Re: speed up a logical replica setup

From: Tomas Vondra <tomas(dot)vondra(at)enterprisedb(dot)com>
To: Euler Taveira <euler(at)eulerto(dot)com>, "kuroda(dot)hayato(at)fujitsu(dot)com" <kuroda(dot)hayato(at)fujitsu(dot)com>
Cc: "pgsql-hackers(at)lists(dot)postgresql(dot)org" <pgsql-hackers(at)lists(dot)postgresql(dot)org>, Michael Paquier <michael(at)paquier(dot)xyz>, Peter Eisentraut <peter(at)eisentraut(dot)org>, Andres Freund <andres(at)anarazel(dot)de>, Ashutosh Bapat <ashutosh(dot)bapat(dot)oss(at)gmail(dot)com>, Amit Kapila <amit(dot)kapila16(at)gmail(dot)com>, Shlok Kyal <shlok(dot)kyal(dot)oss(at)gmail(dot)com>, Fabrízio de Royes Mello <fabriziomello(at)gmail(dot)com>, vignesh C <vignesh21(at)gmail(dot)com>
Subject: Re: speed up a logical replica setup
Date: 2024-03-07 17:14:14
Message-ID: 6423dfeb-a729-45d3-b71e-7bf1b3adb0c9@enterprisedb.com
Views: Raw Message | Whole Thread | Download mbox | Resend email
Thread:
Lists: pgsql-hackers

Hi,

I decided to take a quick look on this patch today, to see how it works
and do some simple tests. I've only started to get familiar with it, so
I have only some comments / questions regarding usage, not on the code.
It's quite possible I didn't understand some finer points, or maybe it
was already discussed earlier in this very long thread, so please feel
free to push back or point me to the past discussion.

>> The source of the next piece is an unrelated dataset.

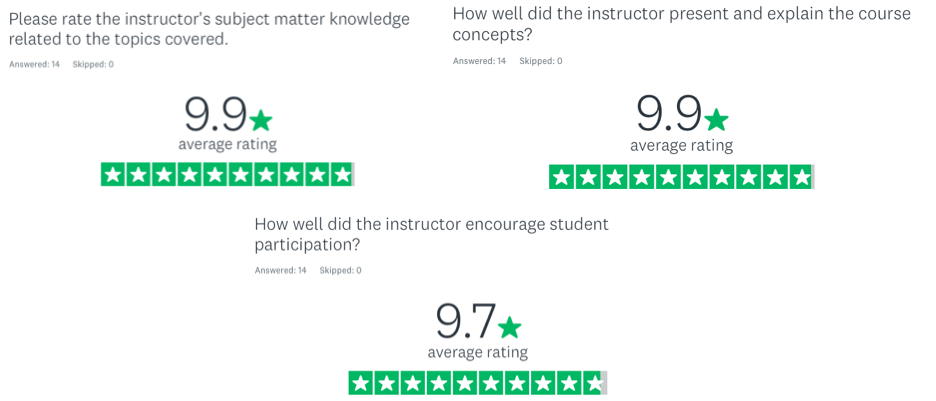Click the course concepts question heading

(682, 24)
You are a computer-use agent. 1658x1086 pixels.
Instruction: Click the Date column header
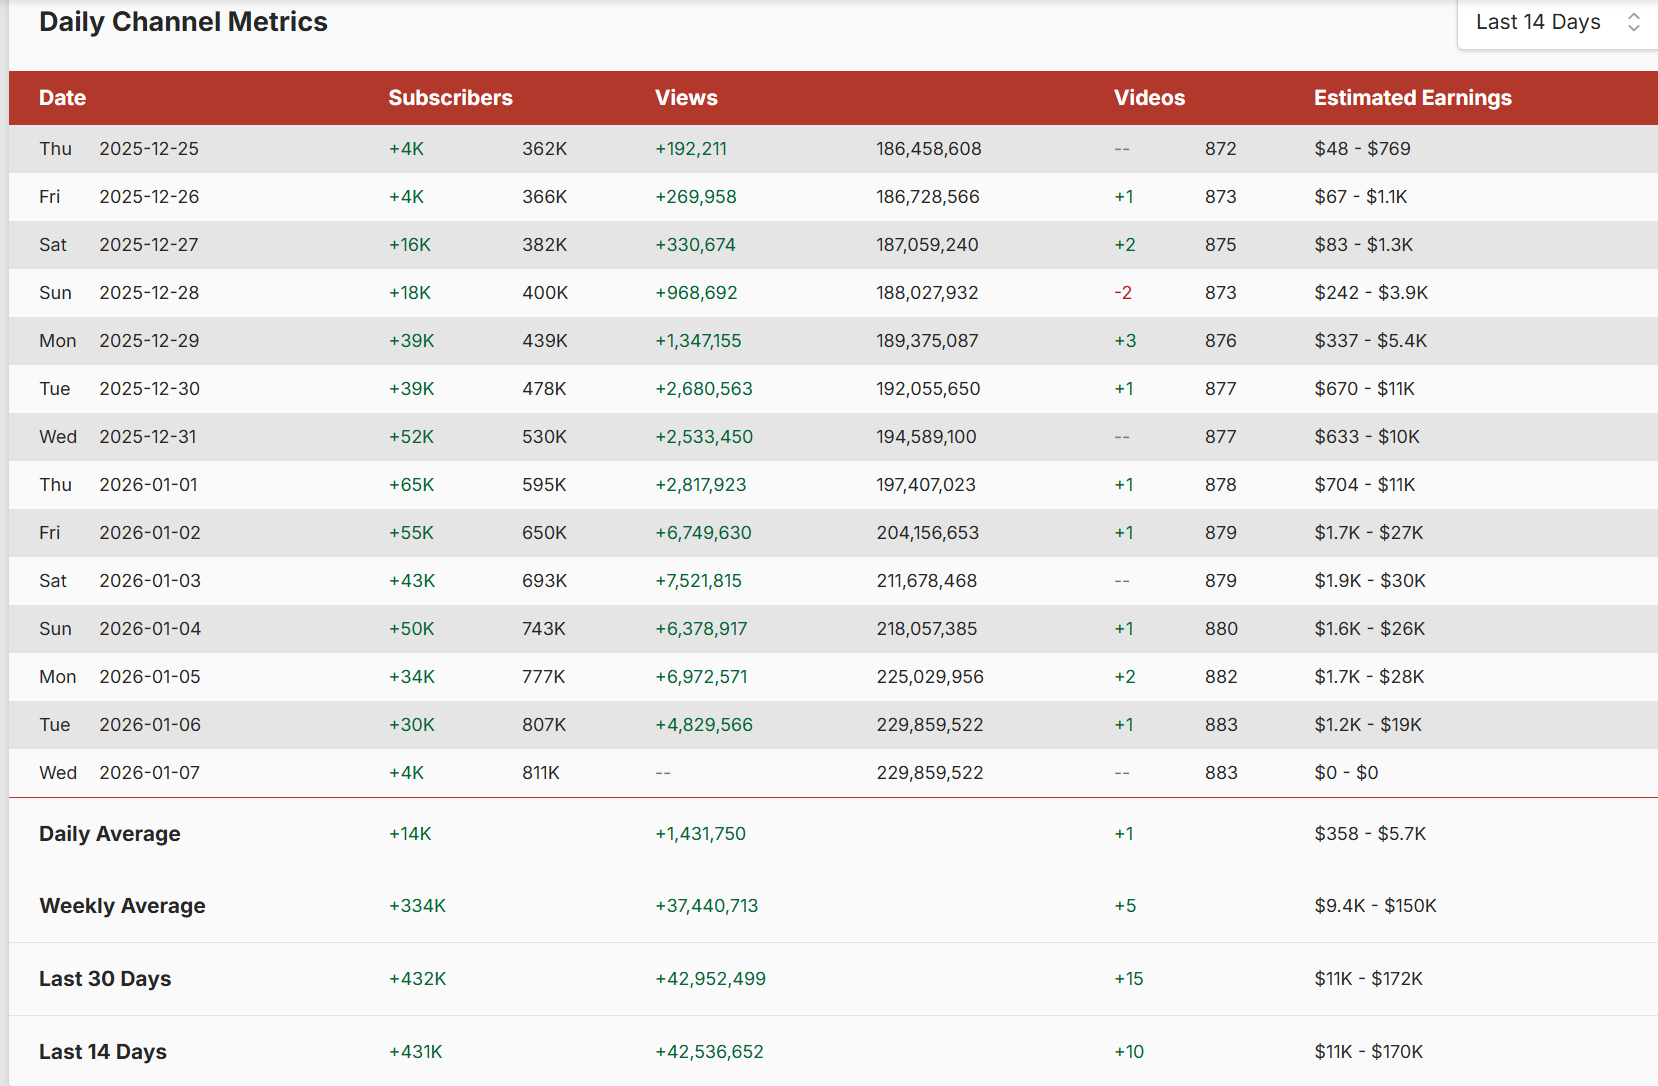click(x=62, y=98)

Also, some of this is rather opinionated, but considering I didn't see
this patch before, my opinions may easily be wrong ...

1) SGML docs

It seems the SGML docs are more about explaining how this works on the
inside, rather than how to use the tool. Maybe that's intentional, but
as someone who didn't work with pg_createsubscriber before I found it
confusing and not very helpful.

For example, the first half of the page is prerequisities+warning, and
sure those are useful details, but prerequisities are checked by the
tool (so I can't really miss this) and warnings go into a lot of details
about different places where things may go wrong. Sure, worth knowing
and including in the docs, but maybe not right at the beginning, before
I learn how to even run the tool?

Maybe that's just me, though. Also, I'm sure it's not the only part of
our docs like this. Perhaps it'd be good to reorganize the content a bit
to make the "how to use" stuff more prominent?

2) this is a bit vague

... pg_createsubscriber will check a few times if the connection has
been reestablished to stream the required WAL. After a few attempts, it
terminates with an error.

What does "a few times" mean, and how many is "a few attempts"? Seems
worth knowing when using this tool in environments where disconnections
can happen. Maybe this should be configurable?

3) publication info

For a while I was quite confused about which tables get replicated,
until I realized the publication is FOR ALL TABLES. But I learned that
from this thread, the docs say nothing about this. Surely that's an
important detail that should be mentioned?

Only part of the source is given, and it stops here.